* What needs to be done:
Express the lines of the records starting at the line that contains "Click the Progress Notes document icon" and ending at the line that contains "Action: pyautogui.click(x=14, y=437)" as a JSON list of strings, one string per line, leaving out any blank lines.

* Records supplied:
>> Start

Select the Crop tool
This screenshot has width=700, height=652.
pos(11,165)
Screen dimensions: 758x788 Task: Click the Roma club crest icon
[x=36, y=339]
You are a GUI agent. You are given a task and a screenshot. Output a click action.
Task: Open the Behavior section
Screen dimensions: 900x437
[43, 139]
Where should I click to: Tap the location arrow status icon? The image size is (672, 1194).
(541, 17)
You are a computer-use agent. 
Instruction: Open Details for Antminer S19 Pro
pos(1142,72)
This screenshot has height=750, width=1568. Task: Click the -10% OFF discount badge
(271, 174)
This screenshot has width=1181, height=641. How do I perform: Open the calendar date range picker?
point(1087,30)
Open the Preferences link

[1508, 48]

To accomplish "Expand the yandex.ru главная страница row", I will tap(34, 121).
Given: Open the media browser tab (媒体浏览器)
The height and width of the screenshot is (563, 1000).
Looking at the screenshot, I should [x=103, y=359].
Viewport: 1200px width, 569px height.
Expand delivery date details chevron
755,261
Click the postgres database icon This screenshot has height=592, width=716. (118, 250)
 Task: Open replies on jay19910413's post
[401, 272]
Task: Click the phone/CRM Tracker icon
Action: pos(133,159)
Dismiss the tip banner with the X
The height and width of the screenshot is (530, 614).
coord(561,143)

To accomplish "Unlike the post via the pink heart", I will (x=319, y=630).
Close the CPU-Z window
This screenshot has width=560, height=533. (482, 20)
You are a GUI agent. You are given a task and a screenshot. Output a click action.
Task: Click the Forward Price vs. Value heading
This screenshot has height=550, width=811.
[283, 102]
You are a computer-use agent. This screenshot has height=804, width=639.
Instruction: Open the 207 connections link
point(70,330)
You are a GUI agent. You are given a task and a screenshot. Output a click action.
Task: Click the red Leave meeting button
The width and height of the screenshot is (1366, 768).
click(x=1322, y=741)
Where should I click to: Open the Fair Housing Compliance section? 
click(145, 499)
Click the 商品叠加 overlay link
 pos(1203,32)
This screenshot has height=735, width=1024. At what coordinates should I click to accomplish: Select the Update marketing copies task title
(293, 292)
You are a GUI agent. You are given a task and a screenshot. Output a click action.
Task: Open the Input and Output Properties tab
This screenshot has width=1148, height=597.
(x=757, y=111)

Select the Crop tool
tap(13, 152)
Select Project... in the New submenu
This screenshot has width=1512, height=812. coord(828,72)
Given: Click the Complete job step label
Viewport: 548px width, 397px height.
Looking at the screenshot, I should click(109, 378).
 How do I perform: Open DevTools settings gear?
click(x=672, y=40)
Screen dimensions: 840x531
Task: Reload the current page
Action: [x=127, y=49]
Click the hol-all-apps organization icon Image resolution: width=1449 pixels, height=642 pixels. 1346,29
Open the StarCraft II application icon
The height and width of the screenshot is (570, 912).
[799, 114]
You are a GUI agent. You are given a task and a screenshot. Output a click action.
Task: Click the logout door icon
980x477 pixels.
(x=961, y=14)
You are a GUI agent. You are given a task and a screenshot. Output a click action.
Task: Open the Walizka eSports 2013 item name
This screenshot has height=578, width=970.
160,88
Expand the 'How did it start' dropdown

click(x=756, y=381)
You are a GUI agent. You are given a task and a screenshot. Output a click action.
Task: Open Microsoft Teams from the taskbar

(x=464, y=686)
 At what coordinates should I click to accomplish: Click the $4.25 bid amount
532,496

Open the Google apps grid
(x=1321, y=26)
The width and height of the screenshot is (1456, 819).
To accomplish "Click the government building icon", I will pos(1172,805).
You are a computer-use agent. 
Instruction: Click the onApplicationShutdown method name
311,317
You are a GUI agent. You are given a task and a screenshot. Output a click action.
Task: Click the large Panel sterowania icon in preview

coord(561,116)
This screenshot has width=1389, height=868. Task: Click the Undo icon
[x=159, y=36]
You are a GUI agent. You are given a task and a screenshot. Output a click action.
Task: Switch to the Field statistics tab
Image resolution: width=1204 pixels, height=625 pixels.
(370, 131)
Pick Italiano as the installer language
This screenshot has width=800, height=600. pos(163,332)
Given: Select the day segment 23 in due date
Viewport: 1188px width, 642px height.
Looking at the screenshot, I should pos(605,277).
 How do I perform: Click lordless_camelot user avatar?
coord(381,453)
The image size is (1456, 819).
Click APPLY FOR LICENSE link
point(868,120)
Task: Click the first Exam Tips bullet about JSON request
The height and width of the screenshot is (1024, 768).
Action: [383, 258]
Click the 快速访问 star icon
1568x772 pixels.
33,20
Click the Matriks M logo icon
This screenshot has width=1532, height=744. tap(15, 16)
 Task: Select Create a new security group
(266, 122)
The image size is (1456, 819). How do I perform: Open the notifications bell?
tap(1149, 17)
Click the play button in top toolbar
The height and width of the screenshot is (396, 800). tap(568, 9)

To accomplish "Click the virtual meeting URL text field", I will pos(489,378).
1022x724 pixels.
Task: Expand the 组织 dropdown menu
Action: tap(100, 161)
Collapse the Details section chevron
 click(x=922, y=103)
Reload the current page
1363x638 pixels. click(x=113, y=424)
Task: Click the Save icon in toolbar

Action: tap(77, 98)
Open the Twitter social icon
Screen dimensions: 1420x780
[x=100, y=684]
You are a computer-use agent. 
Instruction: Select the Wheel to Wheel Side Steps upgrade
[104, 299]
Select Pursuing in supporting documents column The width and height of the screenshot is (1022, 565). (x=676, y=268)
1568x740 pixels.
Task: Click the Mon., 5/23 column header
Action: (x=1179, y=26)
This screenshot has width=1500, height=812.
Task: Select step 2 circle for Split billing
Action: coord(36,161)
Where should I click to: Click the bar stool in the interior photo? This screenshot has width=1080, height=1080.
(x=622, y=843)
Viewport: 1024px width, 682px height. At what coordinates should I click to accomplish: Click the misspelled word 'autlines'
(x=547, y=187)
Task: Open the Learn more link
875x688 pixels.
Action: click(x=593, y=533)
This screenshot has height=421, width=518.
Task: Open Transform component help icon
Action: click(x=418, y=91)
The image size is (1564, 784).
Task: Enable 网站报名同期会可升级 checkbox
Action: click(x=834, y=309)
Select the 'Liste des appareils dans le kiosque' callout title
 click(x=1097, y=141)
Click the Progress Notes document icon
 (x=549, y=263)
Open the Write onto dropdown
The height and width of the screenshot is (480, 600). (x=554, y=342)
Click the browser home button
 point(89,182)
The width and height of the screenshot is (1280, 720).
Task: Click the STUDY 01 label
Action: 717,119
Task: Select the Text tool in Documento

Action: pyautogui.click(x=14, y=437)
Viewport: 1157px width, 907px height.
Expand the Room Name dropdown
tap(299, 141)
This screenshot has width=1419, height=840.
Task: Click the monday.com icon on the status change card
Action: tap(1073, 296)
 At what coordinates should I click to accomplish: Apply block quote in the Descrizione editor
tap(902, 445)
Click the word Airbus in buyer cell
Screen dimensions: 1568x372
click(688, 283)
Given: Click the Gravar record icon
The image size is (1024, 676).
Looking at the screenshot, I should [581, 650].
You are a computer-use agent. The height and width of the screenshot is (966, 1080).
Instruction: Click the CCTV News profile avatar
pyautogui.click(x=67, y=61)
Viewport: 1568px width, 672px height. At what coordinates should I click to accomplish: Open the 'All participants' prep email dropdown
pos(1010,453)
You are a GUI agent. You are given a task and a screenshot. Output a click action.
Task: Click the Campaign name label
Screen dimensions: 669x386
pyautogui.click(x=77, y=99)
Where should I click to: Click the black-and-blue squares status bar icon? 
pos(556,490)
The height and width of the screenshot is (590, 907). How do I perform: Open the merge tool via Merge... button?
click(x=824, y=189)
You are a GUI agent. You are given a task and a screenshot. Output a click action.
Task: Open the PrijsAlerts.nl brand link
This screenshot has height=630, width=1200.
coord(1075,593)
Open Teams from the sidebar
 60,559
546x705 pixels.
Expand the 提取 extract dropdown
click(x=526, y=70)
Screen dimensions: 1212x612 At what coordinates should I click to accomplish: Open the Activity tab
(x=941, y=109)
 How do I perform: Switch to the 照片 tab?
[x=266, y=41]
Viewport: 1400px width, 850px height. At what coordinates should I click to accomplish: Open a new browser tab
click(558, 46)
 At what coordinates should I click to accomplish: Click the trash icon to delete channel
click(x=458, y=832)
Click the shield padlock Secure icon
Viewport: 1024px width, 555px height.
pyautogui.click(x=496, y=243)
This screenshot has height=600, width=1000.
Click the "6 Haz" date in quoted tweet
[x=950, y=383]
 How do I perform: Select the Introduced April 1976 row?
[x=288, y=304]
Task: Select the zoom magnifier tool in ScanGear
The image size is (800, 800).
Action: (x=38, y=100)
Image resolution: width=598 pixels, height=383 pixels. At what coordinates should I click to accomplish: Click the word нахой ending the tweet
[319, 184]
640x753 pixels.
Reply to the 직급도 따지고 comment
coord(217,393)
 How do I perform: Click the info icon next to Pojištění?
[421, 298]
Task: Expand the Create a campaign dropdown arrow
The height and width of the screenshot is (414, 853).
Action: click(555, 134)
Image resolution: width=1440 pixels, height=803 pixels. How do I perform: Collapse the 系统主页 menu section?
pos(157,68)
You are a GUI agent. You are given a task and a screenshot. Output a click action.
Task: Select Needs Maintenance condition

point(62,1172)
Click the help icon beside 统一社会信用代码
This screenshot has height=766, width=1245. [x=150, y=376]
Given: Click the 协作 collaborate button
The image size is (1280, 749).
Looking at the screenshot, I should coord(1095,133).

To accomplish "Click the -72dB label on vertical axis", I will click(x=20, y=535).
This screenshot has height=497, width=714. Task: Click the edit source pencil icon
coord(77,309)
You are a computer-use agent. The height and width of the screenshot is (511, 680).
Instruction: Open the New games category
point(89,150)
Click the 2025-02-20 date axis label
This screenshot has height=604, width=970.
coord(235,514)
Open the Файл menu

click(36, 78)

>> End

* The completed task:
[
  "Click the Progress Notes document icon",
  " (x=549, y=263)",
  "Open the Write onto dropdown",
  "The height and width of the screenshot is (480, 600). (x=554, y=342)",
  "Click the browser home button",
  " point(89,182)",
  "The width and height of the screenshot is (1280, 720).",
  "Task: Click the STUDY 01 label",
  "Action: 717,119",
  "Task: Select the Text tool in Documento",
  "Action: pyautogui.click(x=14, y=437)"
]